Fast basin stability estimation for dynamic systems under large perturbations with sequential support vector machine

The vulnerability of real-world dynamic systems or processes to large perturbations has nullified the conventional linear stability analysis. Despite the theoretical advance on computation of Lyapunov functions for dynamics analysis, they oftentimes enlist subtle construction technique and confounding process, and thus lack broad applications. As a global stability measure, basin stability utilizes the volume of the basin of attraction to quantify the stability of system dynamics, and has been thrown to sharp relief recently. Concretely, the perturbation manifests as a distribution of the initial conditions of system states. Monte Carlo simulation, or the Bernoulli trials of the time-domain simulation at the accessible realization of initial conditions, is the state of the art to quantify basin stability. However, this inevitably involves daunting computational budget.

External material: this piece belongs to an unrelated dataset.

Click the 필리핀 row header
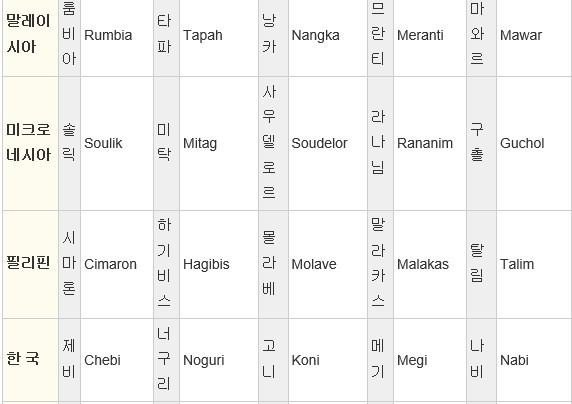 click(x=30, y=264)
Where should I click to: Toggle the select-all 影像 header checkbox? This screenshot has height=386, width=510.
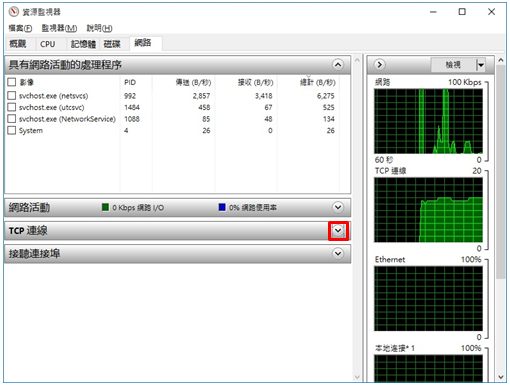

At its core, basin stability estimation is a classification problem on each sampling point in the state space at the onset of the possibly large perturbation. Hence, we propose a sequential support vector machine (SVM) framework to efficiently locate the stability boundaries and delineate the basin of attraction. The high-fidelity time-domain simulation is only called upon those sampling points that are predicted by SVM to be close to the boundaries, and the SVM as well as the boundaries are sequentially updated with the addition of those newly evaluated sampling points. This innovative sequential approach reduces over 90% of the computational cost in the conventional time-domain simulation.